The future of the play-in tournament, which was adopted on a one-year trial basis, is a huge key. But given the impact it’s already made, league sources expect easy approval to make it permanent.
“Based on what we’ve seen in terms of team behavior the last few years—the competitiveness on the court and the competitiveness in the standings—we’re pleased with the early results of both the lottery change and the play-in tournament,” said Wasch.
While tanking may persist more subtly on some level, the Tanking Era is almost certainly over.
So go ahead and delete the folder of tank GIFs. And, to the folks at Tankathon.com: Maybe consider a name change.

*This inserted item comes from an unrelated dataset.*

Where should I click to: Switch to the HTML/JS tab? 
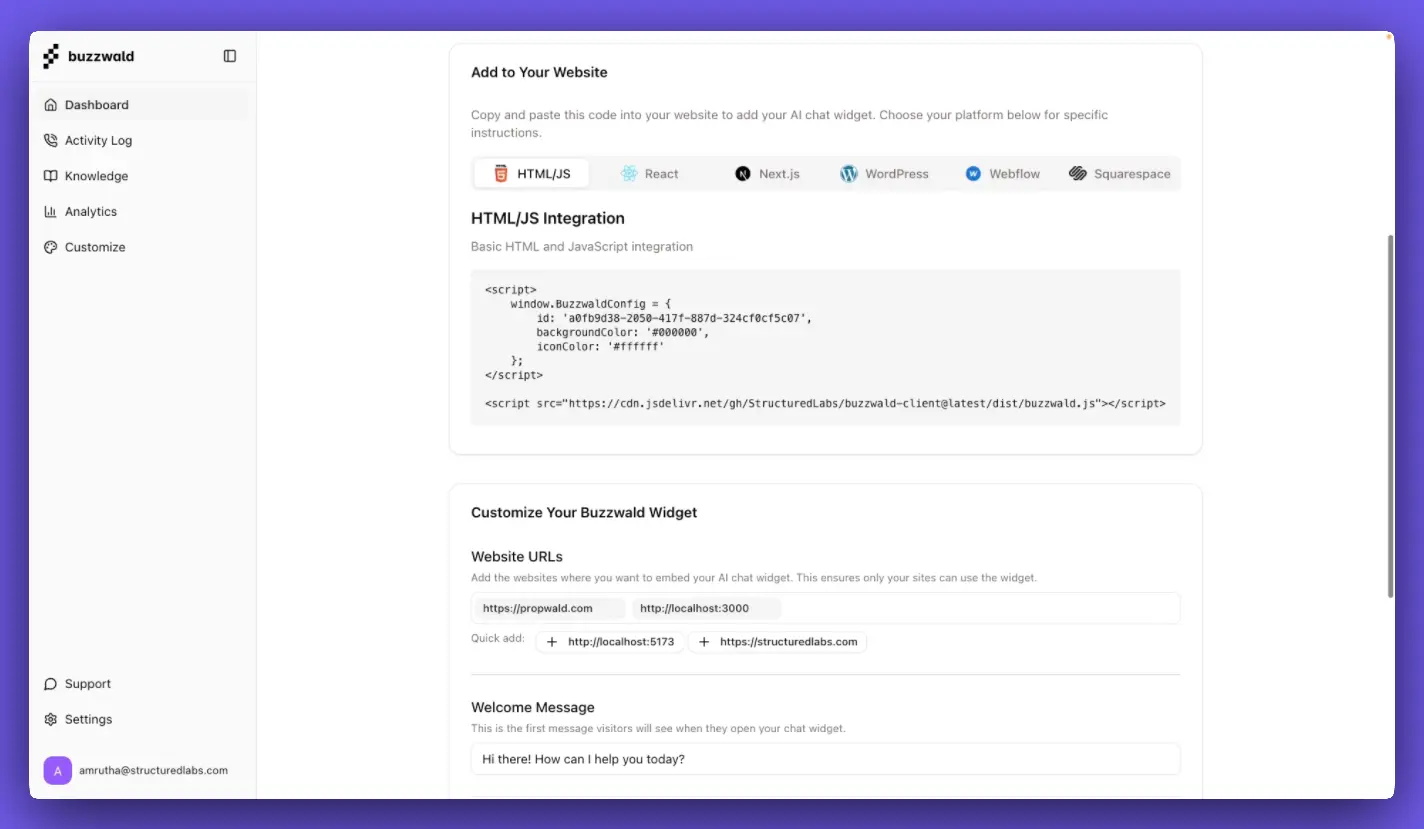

LUKEWARM TAKE OF THE WEEK: We need a bigger MVP ballot!
I was roundly mocked by my friend Rachel Nichols for suggesting this last year, but I’m not giving up: We need a deeper MVP ballot. Seven slots, instead of the current five. Maybe even 10 slots.
No, it’s not about “participation trophies.” It’s about recognizing the field is always much broader and more diverse than a five-man ballot allows for. Don’t believe me? Let's walk through a quick exercise.
Player X isn’t the MVP, but he’s in the conversation. Player Y absolutely deserves consideration. If Player Z doesn’t get any votes, it’s a travesty!
We hear these statements every spring. Now consider the list of players who fit one of them: Giannis Antetokounmpo. Kawhi Leonard. Stephen Curry. Damian Lillard. Luka Dončić. Chris Paul (or Devin Booker). Rudy Gobert (or Donovan Mitchell). James Harden. Depending on how you view that fifth ballot slot, you could even argue for Jimmy Butler, Zion Williamson, Jayson Tatum and Julius Randle.
Nikola Jokić and Joel Embiid are near locks to finish 1–2 this year. LeBron James—an early favorite before his injury—may still get some down-ballot votes if he returns soon and again dominates down the stretch.
That’s 17 players who are legitimately worthy of consideration—not all of them for the top ballot slots, mind you, but as players who had outstanding (even historic) seasons and a profound impact on their teams.
Every voter has their own approach. So it’s possible these guys will all find their way onto a ballot somewhere. Over the last five awards cycles, 10–13 players have gotten at least one vote in a given year.
But expanding the ballot would give us greater latitude—and provide a more complete snapshot for the history books. There’s no chance that Curry, for example, will win MVP, or even finish in the top three, because the Warriors’ record won’t justify it. Since voters tend to prioritize winning, Curry won’t even make it onto some ballots. Yet Curry is having one of the greatest seasons we’ve seen. Just making him All-NBA first team won’t do it justice.
Expand the ballot to seven slots, and suddenly it’s a lot easier to get Curry, Lillard and Dončić on there. Or Gobert, or Booker, or Williamson.
There’s precedent for a bigger ballot: Major League Baseball has used a 10-slot MVP ballot since 1931. No one, to my knowledge, has ever complained that it dilutes or cheapens the process.
Nothing I’m proposing would change the end result. We’d still have Jokić and Embiid jockeying for the top two spots this year, followed by a crush of Lillards and Lukas and Leonards. But the vast tier of Worthy of Consideration guys would, at least, all get their consideration.